SUPPLIED PASSAGE:
==================================================

Antczak, who has been spearheading Cornell's contribution (largely funded by the Zweig fund) to the Horse Genome Project, has always made it a little hobby "to look for kernels of scientific truth in the practical, everyday activities of animal breeders. When I read about Surani's research, I realized that this so-called genetic imprinting mightexplain what horse breeders had been observing for years: that greatness skips a generation and gets passed down through daughters."

Secretariat is a prime example. His dam, Somethingroyal, had been sired by Princequillo, a leading sire of broodmares three decades ago. Secretariat was a racing superstar but not an exceptional sire himself; his offspring were disappointing performers. "But his daughters are some of the greatest broodmares in the world now," says Antczak. They've produced champions such as A. P. Indy, Summer Squall, Chief's Crown, Dehere, Gone West, and Storm Cat.

This is what geneticists now call the maternal-grandsire effect. Although most genes are "on" when they get passed down, or get expressed depending on their dominance or recessiveness, some get "switched off" when passed down through males. None of Secretariat's sons or the sons' offspring became exceptional performers. But when females passed the gene down, they somehow "reset" the gene, turning it on, and in this case it is evidently related to performance. And sure enough, Secretariat's daughters' offspring are, like their grandfather, outstanding athletes.

==================================================

Saved entries:
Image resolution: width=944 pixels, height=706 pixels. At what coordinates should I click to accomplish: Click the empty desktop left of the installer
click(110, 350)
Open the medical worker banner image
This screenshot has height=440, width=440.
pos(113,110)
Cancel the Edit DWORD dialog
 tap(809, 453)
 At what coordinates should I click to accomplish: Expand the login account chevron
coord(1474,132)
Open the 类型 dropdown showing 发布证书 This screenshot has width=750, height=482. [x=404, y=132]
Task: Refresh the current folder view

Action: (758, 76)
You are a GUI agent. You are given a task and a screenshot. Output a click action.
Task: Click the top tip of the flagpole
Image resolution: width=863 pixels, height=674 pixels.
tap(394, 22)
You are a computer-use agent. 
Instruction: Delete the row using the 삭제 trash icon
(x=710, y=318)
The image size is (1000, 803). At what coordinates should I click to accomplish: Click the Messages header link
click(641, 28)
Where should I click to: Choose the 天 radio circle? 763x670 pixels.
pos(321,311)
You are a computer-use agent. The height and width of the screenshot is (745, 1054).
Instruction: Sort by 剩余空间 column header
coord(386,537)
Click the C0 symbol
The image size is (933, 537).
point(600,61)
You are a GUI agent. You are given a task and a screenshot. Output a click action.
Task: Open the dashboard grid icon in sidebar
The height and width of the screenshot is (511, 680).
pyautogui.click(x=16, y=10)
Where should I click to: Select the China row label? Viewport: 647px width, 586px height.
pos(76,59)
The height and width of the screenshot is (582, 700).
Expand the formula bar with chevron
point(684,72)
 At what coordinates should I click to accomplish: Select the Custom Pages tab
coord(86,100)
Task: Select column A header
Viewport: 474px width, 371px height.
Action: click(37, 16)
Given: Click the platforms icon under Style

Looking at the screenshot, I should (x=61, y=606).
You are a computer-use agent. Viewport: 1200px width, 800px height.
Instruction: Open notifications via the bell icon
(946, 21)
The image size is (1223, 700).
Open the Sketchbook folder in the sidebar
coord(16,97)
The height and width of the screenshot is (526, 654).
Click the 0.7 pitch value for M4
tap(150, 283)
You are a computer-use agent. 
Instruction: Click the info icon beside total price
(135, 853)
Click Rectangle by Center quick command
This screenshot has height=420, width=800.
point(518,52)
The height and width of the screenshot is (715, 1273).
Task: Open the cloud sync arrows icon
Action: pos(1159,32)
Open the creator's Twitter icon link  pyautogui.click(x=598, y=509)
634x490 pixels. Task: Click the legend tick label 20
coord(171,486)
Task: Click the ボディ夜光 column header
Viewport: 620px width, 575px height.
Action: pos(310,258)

==================================================

WHAT YOU NEED TO DO:
(a) Reproduce, without changes, the part of the horse-breeding passage that opens with the words containing "This is what" and closes with "grandfather, outstanding athletes.".
(b) Answer the following questions using the horse-breeding passage.
(i) Which horse sired Somethingroyal?
(ii) Which fund largely financed Cornell's contribution to the Horse Genome Project?
(iii) Through which parent does the passage say some genes get "switched off" when passed down?
(c) Continue the horse-breeding passage, beginning after its last sentence.

RESPONSES IN ORDER:
(a)
This is what geneticists now call the maternal-grandsire effect. Although most genes are "on" when they get passed down, or get expressed depending on their dominance or recessiveness, some get "switched off" when passed down through males. None of Secretariat's sons or the sons' offspring became exceptional performers. But when females passed the gene down, they somehow "reset" the gene, turning it on, and in this case it is evidently related to performance. And sure enough, Secretariat's daughters' offspring are, like their grandfather, outstanding athletes.

(b)
(i) Princequillo.
(ii) The Zweig fund.
(iii) Through males.

(c)
Antczak searches for markers that identify particular genes on equine chromosomes. Most of the imprinted genes discovered in several species so far are involved in early placental and fetal growth. In pigs, scientists have identified some imprinted genes that affect muscle and heart mass in utero. About 30 imprinted genes have been identified in humans and are linked to disorders such as Prader-Willi and Angelman syndromes (related to mental retardation), Turner's syndrome, Huntington's disease, bipolar depression, and schizophrenia.

"The activities of imprinted genes seem to be prenatal, affecting growth and in utero development, but their effects are significant enough to persist a lifetime. If we confirm that imprinted genes can affect muscle growth and heart mass in horses, for example, such knowledge could prove very important to racing and performance," said Antczak, pointing to Secretariat's heart for example. Although that racing superstar was of average size, his heart weighed 22 pounds, compared to the average 8.5-pound thoroughbred heart.

Antczak is currently studying four possible markers for imprinted genes in the horse, all that affect growth. Such research is now possible, thanks to Zweig funding of the Horse Genome Project, which is racing forward and allowing Cornell equine scientists to work on the worldwide frontiers of equine genomics.

"This funding provides us with a framework of genetic equine knowledge that we can use to identify markers for imprinted genes in the horse and to determine their effect on athleticism or other important physical traits," Antczak said.

On the cusp of a new millennium, we just might be facing a brave new world of equine genetics in which horse specialists will breed more efficiently for performance or bone and joint function and influence the incidence, for example, of allergic respiratory diseases such as COPD (chronic obstructive pulmonary disease), debilitating arthritis, and OCD (osteochondritis dissecans disease); all of which have genetic components.

"We might also explore a range of questions," Antczak noted, "such as: Are there examples of placental failures that are due to inherited genes from sires? Do some stallions transmit genes for a superior prenatal environment which would enhance fetal growth? Do certain maternal genes determine the pattern for fetal growth which can influence performance? Can we ultimately learn how to switch some beneficial genes on?"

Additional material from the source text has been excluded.